There are some problems. First, your input (what raw_input() returns) is a string, so you must convert it to integer:

n = int(raw_input(...))

Second, you are setting a = 1 each iteration, so, since the loop condition is a < n, the loop will run forever ( if n > 1). You should delete the line

a = 1

Finally, it's not necesary to check if a > n, because the loop condition will handle it:

while a < n:
    print a * a
    a += 1

    # 'if' is not necessary

Andere Tipps

There is a small error in your code:

while a < n:
    a=1            # `a` is always 1 :)
    print a*a
    a += 1
    if a > n:
        break

You're setting the value of a back to 1 on every iteration of the loop, so every time it checks against n, the value is 2. Remove the a=1 line.

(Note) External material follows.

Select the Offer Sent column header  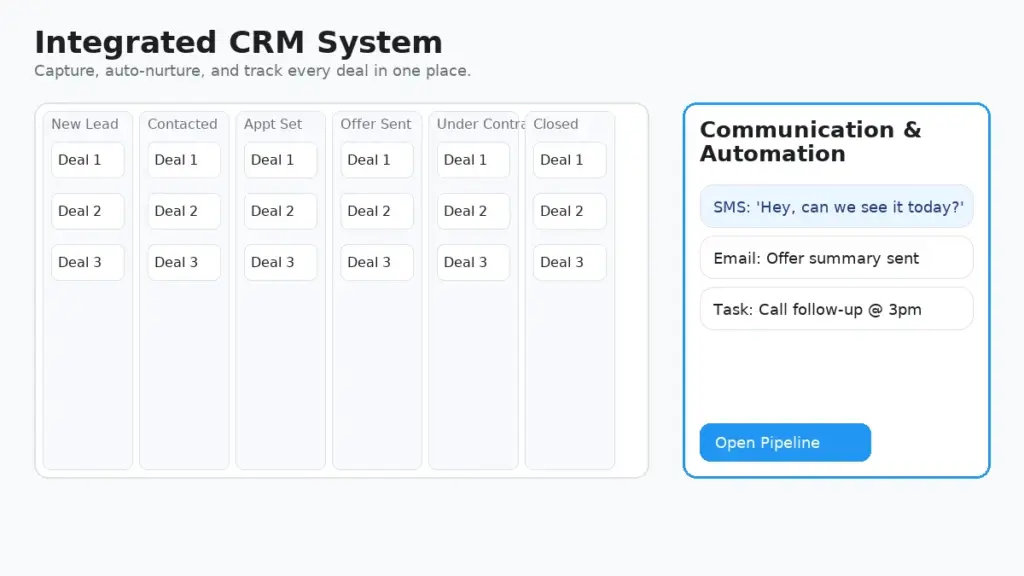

As others have noted, your specific problem is resetting a each time you loop. A much more Pythonic approach to this is the for loop:

for a in range(1, n):
    print(a ** 2)

This means you don't have to manually increment a or decide when to break or otherwise exit a while loop, and is generally less prone to mistakes like resetting a.

Also, note that raw_input returns a string, you need to make it into an int:

n = int(raw_input("Enter number: "))

an even better idea is to make a simple function

def do_square(x):
    return x*x

then just run a list comprehension on it

n = int(raw_input("Enter #:")) #this is your problem with the original code
#notice we made it into an integer
squares = [do_square(i) for i in range(1,n+1)]

this is a more pythonic way to do what you are trying to do you really want to use functions to define functional blocks that are easy to digest and potentially can be reused

you can extend this concept and create a function to get input from the user and do some validation on it

def get_user_int():
    #a function to make sure the user enters an integer > 0
    while True:
         try:
            n = int(raw_input("Enter a number greater than zero:"))
         except TypeError:
            print "Error!! expecting a number!"
            continue;
         if n > 0: 
            return n
         print "Error: Expecting a number greater than zero!"

and then you can build your input right into your list

 squares = [do_square(i) for i in range(1,get_user_int()+1)]

and really do_square is such a simple function we could easily just do it in our loop

squares = [x*x for x in range(1,get_user_int())]

The first line in your loop sets's a to one on every iteration.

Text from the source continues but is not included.